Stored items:
..............................
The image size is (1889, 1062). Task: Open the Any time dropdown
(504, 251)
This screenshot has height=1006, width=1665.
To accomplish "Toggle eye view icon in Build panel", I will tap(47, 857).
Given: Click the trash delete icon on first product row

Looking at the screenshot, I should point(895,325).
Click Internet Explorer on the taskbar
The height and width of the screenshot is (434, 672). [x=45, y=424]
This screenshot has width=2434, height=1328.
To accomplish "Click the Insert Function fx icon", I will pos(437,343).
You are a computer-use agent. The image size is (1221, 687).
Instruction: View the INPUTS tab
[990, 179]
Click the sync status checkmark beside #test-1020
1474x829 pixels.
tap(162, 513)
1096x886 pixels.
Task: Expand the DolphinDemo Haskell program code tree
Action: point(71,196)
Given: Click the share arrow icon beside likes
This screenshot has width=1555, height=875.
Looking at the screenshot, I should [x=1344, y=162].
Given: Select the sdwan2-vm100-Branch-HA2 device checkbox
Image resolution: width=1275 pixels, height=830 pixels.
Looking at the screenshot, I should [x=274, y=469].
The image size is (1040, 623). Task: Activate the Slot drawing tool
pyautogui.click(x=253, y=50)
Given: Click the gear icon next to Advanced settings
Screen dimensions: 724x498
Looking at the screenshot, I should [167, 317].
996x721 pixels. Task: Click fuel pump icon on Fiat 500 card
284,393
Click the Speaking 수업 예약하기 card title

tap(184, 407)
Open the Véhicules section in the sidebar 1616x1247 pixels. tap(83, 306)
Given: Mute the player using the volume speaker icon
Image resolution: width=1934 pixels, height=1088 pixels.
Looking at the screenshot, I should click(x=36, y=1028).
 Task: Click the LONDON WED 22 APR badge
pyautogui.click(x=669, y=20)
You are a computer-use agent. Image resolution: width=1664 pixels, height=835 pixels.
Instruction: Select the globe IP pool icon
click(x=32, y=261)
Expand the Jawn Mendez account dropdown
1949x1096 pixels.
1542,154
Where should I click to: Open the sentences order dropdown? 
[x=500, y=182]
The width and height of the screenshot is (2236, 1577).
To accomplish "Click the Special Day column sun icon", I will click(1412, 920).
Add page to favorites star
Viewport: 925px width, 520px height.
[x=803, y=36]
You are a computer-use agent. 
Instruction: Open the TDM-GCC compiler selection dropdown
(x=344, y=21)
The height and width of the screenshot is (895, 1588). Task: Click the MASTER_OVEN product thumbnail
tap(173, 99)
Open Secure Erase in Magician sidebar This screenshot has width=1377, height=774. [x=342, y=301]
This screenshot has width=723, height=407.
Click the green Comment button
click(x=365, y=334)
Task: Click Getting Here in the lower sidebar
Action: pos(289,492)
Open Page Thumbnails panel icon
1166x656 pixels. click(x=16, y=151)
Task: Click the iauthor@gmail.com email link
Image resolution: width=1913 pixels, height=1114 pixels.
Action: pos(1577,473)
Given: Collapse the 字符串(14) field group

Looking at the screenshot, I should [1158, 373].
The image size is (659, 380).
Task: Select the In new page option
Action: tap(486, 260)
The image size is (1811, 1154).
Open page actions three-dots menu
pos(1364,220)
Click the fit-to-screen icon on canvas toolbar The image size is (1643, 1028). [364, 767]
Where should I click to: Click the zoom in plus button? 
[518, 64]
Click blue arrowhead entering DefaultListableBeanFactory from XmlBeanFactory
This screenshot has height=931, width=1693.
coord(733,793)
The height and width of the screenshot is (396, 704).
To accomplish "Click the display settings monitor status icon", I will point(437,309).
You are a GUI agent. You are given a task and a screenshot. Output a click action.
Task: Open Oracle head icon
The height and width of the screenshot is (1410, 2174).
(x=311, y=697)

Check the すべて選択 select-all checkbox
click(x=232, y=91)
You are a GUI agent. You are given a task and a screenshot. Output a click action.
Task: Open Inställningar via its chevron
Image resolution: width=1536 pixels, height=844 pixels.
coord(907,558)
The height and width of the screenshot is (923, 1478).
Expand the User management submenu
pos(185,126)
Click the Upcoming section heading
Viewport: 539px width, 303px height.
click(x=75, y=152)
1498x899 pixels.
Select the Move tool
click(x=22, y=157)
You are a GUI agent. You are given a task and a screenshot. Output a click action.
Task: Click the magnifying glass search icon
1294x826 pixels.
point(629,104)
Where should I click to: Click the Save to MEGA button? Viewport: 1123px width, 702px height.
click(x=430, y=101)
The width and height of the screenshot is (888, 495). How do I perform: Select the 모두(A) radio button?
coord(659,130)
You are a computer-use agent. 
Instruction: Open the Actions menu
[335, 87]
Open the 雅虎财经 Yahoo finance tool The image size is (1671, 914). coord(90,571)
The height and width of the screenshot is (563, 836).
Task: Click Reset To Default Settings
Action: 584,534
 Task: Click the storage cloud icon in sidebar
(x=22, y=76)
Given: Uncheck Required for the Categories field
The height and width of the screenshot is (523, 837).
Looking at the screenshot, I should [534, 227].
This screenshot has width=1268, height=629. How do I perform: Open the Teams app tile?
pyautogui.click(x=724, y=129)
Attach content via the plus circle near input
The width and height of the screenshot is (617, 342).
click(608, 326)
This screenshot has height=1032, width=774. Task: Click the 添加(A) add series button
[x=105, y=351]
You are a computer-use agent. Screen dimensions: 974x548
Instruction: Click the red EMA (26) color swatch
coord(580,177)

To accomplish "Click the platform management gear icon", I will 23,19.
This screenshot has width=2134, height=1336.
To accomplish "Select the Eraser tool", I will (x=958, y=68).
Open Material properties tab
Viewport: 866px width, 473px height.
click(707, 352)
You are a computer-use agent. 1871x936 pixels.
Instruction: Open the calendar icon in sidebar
..............................
List every line above that holds the word "section".

Open the Véhicules section in the sidebar 1616x1247 pixels. tap(83, 306)
Click the Upcoming section heading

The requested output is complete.